Les bas droits de scolarités québécois encouragent-ils la fréquentation scolaire et la diplomation? Sur le premier point, il n’y a pas vraiment de débat : la majorité des intervenants s’entendent pour reconnaître que le cumul entre la quasi-gratuité scolaire au collégial et les bas droits de scolarité à l’université représente un puissant stimulant pour encourager la fréquentation. Cependant, d’après certains, le Québec serait systématiquement en retard au niveau de diplomation, ce qui fait dire aux détracteurs de la situation québécoise que celle-ci ne parvient pas à inciter suffisamment d’étudiant.e.s à non seulement s’inscrire dans un établissement d’enseignement postsecondaire, mais à effectivement terminer leur parcours avec un diplôme.

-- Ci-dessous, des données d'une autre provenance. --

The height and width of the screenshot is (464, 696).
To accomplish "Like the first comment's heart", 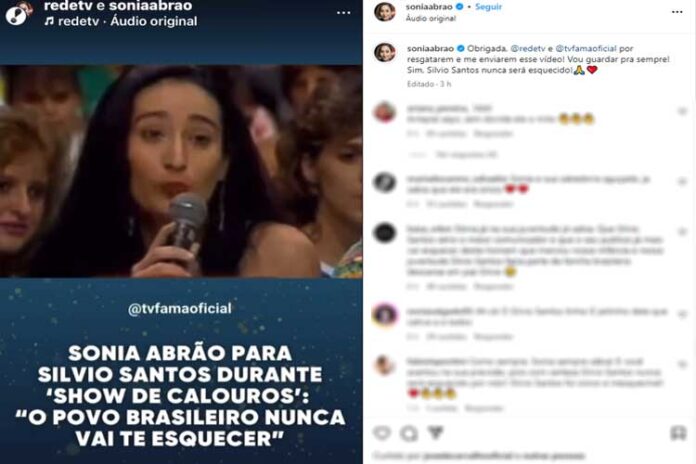I will [682, 111].
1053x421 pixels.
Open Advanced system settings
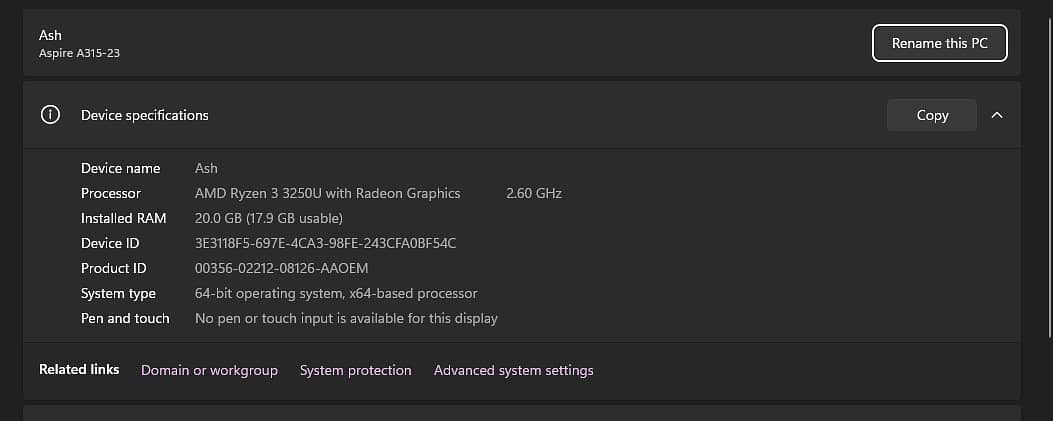(513, 370)
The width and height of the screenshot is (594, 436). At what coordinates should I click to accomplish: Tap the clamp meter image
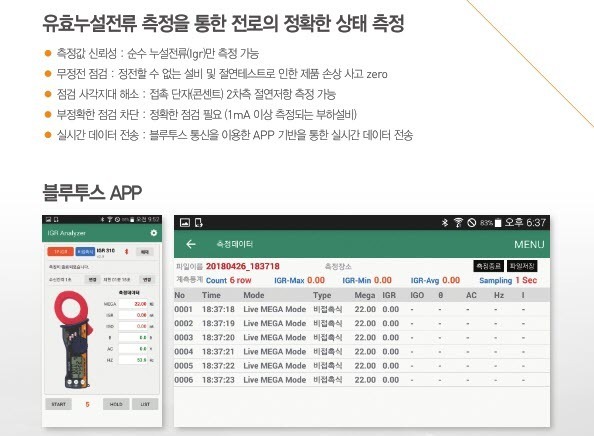point(73,339)
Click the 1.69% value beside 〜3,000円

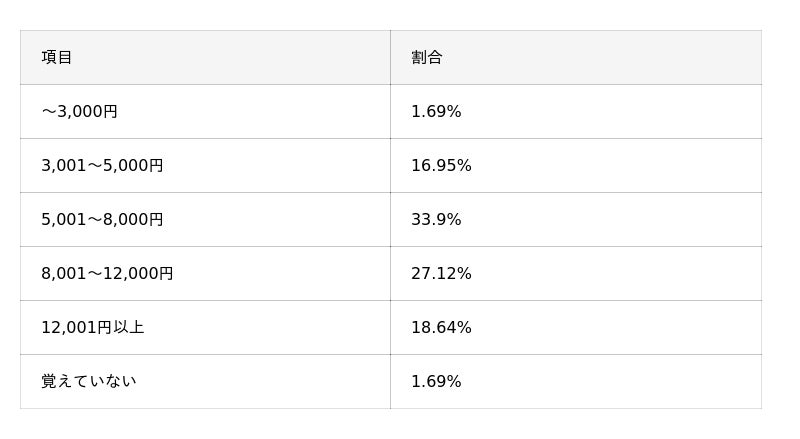coord(436,112)
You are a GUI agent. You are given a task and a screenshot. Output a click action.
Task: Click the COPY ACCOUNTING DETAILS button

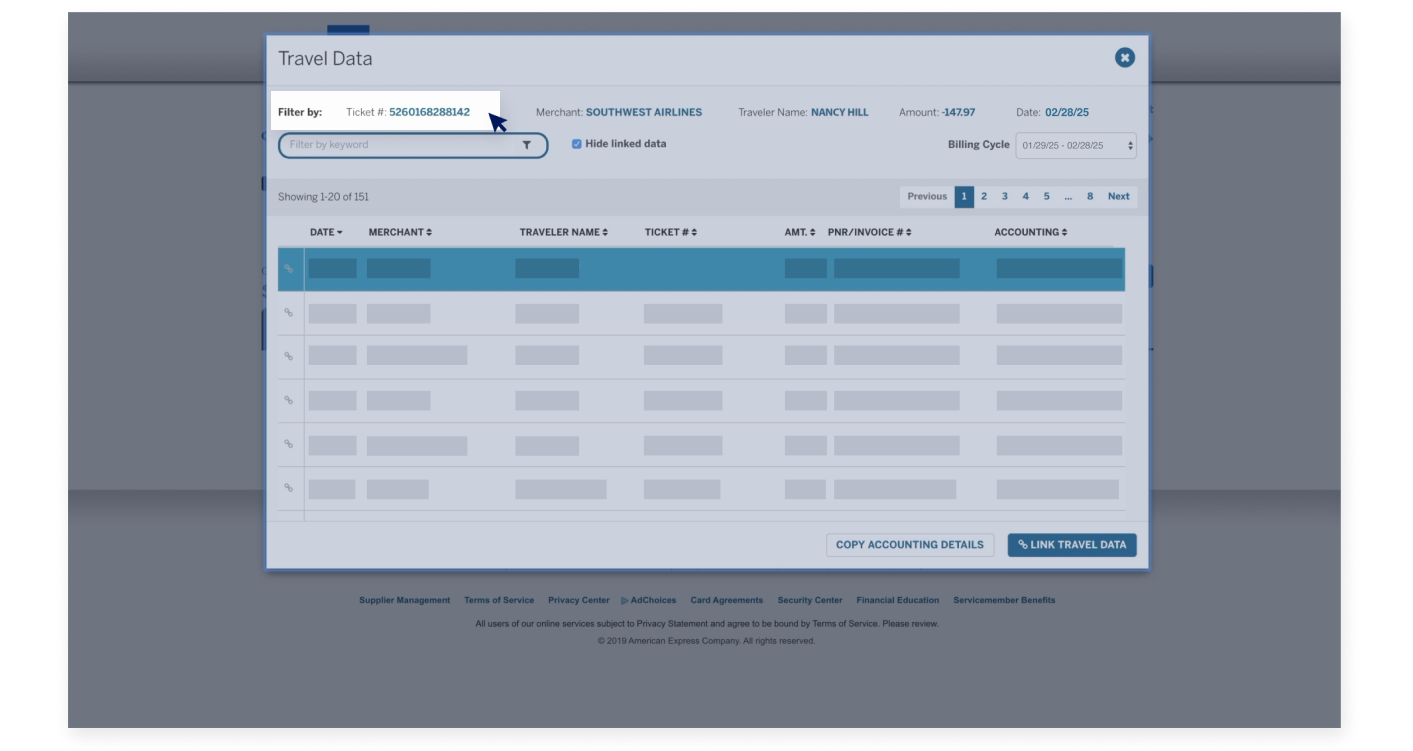pyautogui.click(x=909, y=544)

J’ai voulu vérifier si tel était bien le cas : souffrons-nous, au Québec, d’un retard de diplomation postsecondaire par rapport au reste du Canada? Pour répondre à cette question, j’ai utilisé les données fournies au tableau 14-10-0019-01 de Statistique Canada. Voyons cela de plus près.

La situation des 25 ans et plus

Le graphique 1 indique que le Québec souffrait en effet d’un important retard, chez les 25 ans et plus, au niveau de la diplomation postsecondaire à la fin du siècle dernier. Avec seulement 32,4 % avec un diplôme en main, le retard du Québec par rapport à la moyenne de l’ensemble du Canada était de 4 points de pourcentage. Cet écart était encore plus important une fois rapporté aux principales provinces canadiennes, puisque le Québec accusait 8,3 points de pourcentage de retard par rapport à l’Alberta, 5,2 points par rapport à l’Ontario et 6,7 points par rapport à la Colombie-Britannique.

Est-ce que cela indique que le modèle tarifaire québécois ne remplit pas ses promesses d’accessibilité? Pas nécessairement. Il serait plus juste d’indiquer que ces écarts sont le reflet du retard historique qui séparait la situation des Canadiens français d’avec celle des Canadiens anglophones.

Toujours au graphique 1, nous constatons que ce « retard » québécois s’est progressivement résorbé chez les 25 ans et plus. Aujourd’hui (décembre 2018), le taux de diplomation postsecondaire du Québec affiche 64,6 %, soit 1 point de pourcentage devant la moyenne canadienne. Le Québec a même légèrement dépassé l’Ontario (64,2 %) et la Colombie-Britannique (63,3 %). Seul l’Alberta fait mieux que le Québec, avec son taux de diplomation de 65,4 %.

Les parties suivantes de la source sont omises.